Can you help me find my swagger?

Monday, December 20, 2004

sis

So my little sister has graduated from college. I would love to give her a bunch of wise older brother advice, but unfortunately she would know better than to take it from someone who spent a year and a half doing post grad work at the university of Starbucks.

What that means is that I will have to get her a real present. I can't skate by on advice.
Believe me, I tried. I spent a whole month trying to think of good advice for my little sister now that she's being pushed out the womb of college. Except for one sound, specific and now totally moot bit, I came up dry.

The trouble is that the sound decisions I have made make for astoundingly modest advice. These are gems like:

*Don't move to Turlock.
*Don't let wasted junkies sleep on your porch
*If it sounds like a pyramid scheme, it's probably a pyramid scheme.
* If you know how basic statistics work, it makes you smarter than 95% of the country and probably smarter than any given president elect.

What I've learned from the poor decisions sounds, in retrospect, quite obvious.

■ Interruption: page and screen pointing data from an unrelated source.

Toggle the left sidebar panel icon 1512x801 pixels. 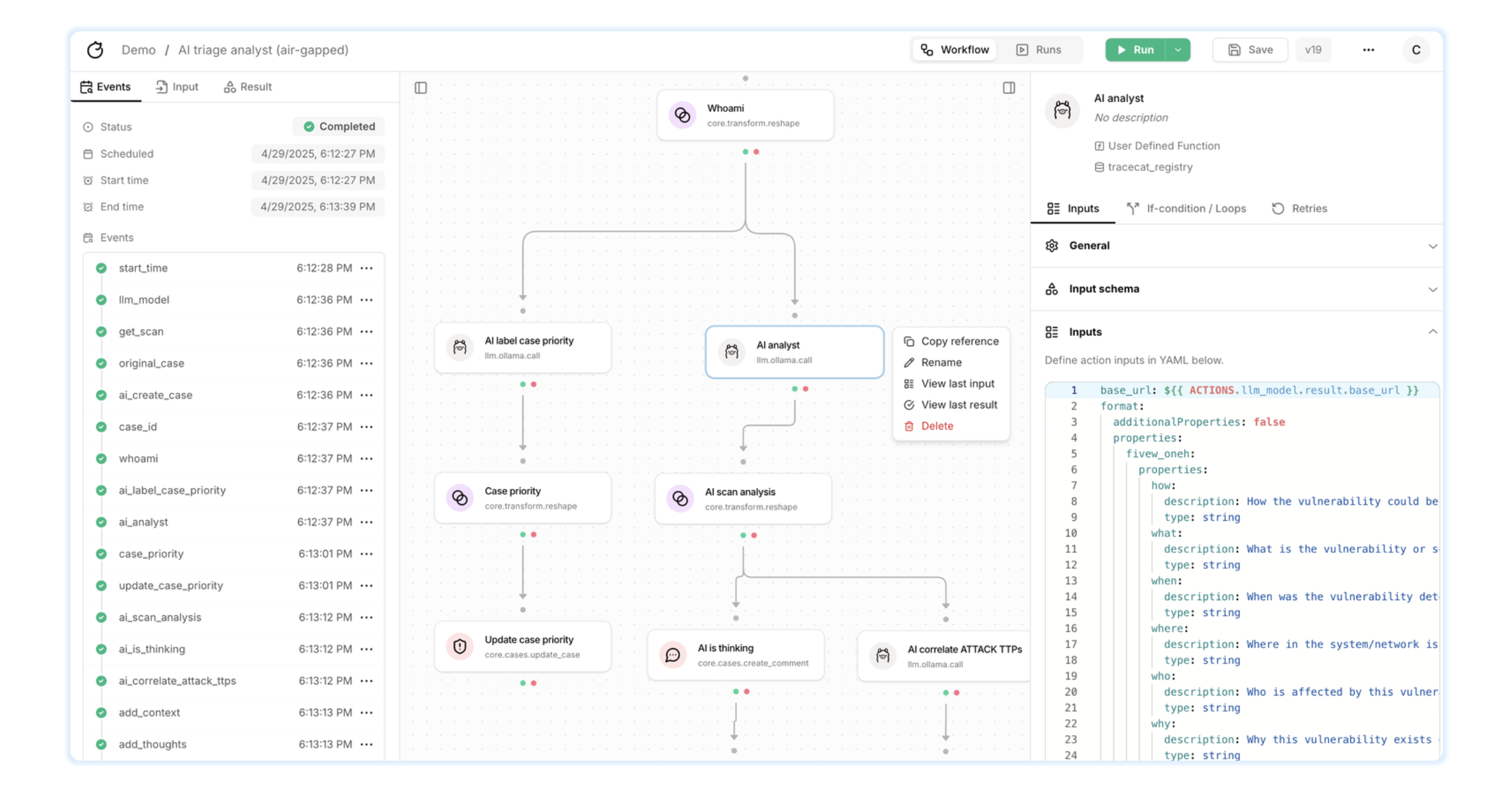pyautogui.click(x=421, y=88)
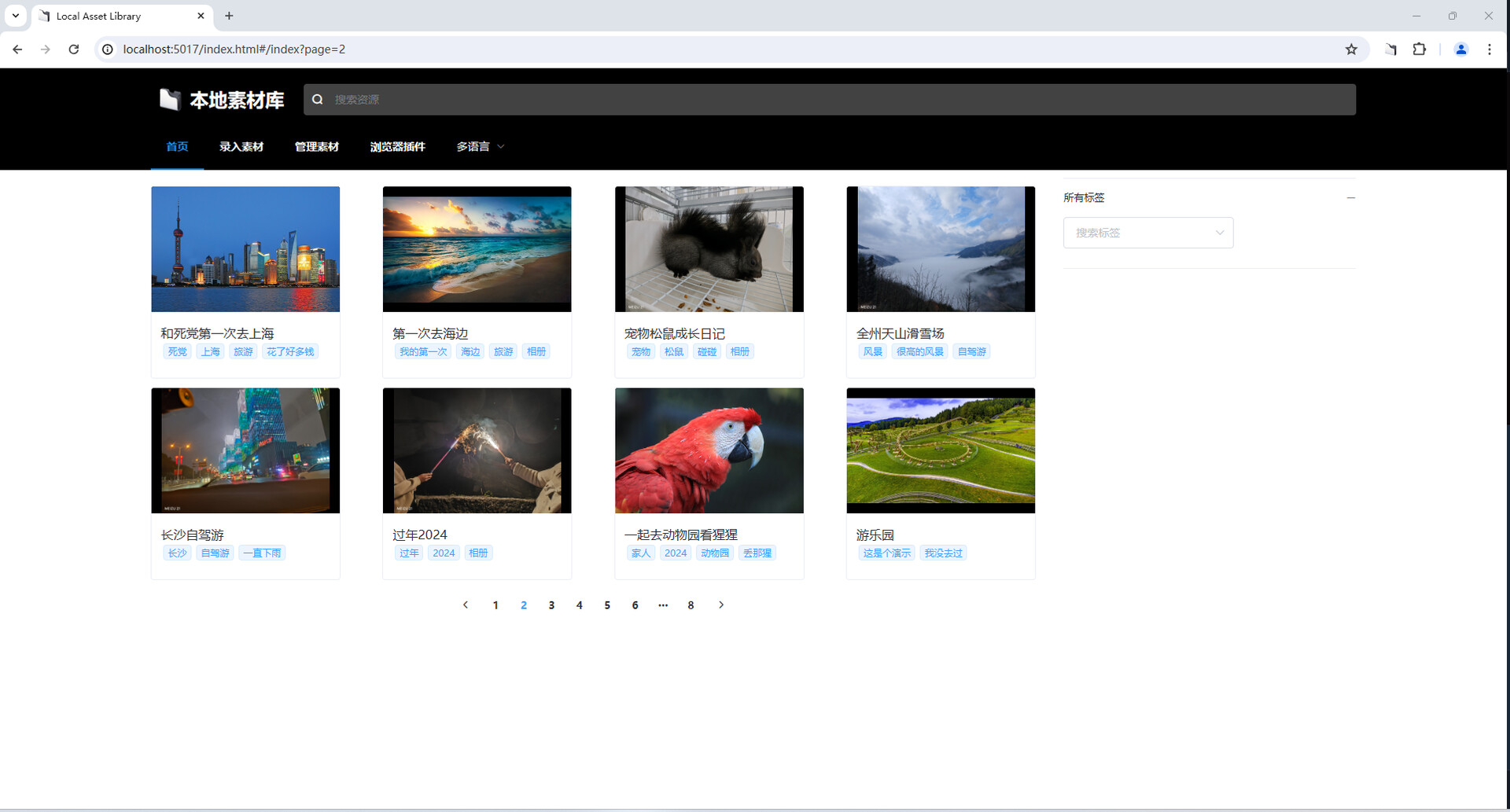Open the red parrot thumbnail
The width and height of the screenshot is (1510, 812).
pos(709,450)
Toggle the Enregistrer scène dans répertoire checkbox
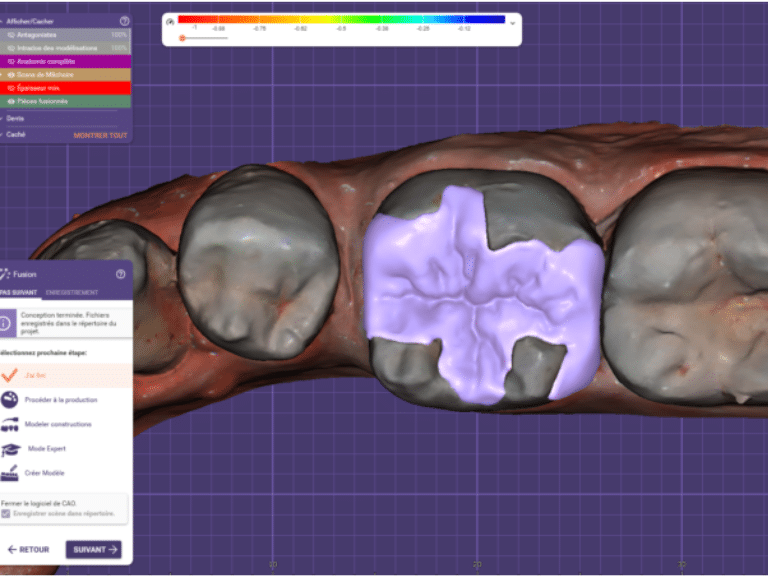Image resolution: width=768 pixels, height=576 pixels. (7, 514)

*Never be the most fiscally sound person on the lease. Especially if you aren't fiscally sound by any conventional definition.
*Never move in with a seventh day adventist, a communist, or a chihuahua. If you absolutely must pick one of the three, go with the communist.
*Try not to get a career by accident.

The nice thing is, advice is probably a gift she doesn't need. A remarkably self-sufficient girl, she can probably make the most of her lack of obligations. I look forward to hearing about how she does it.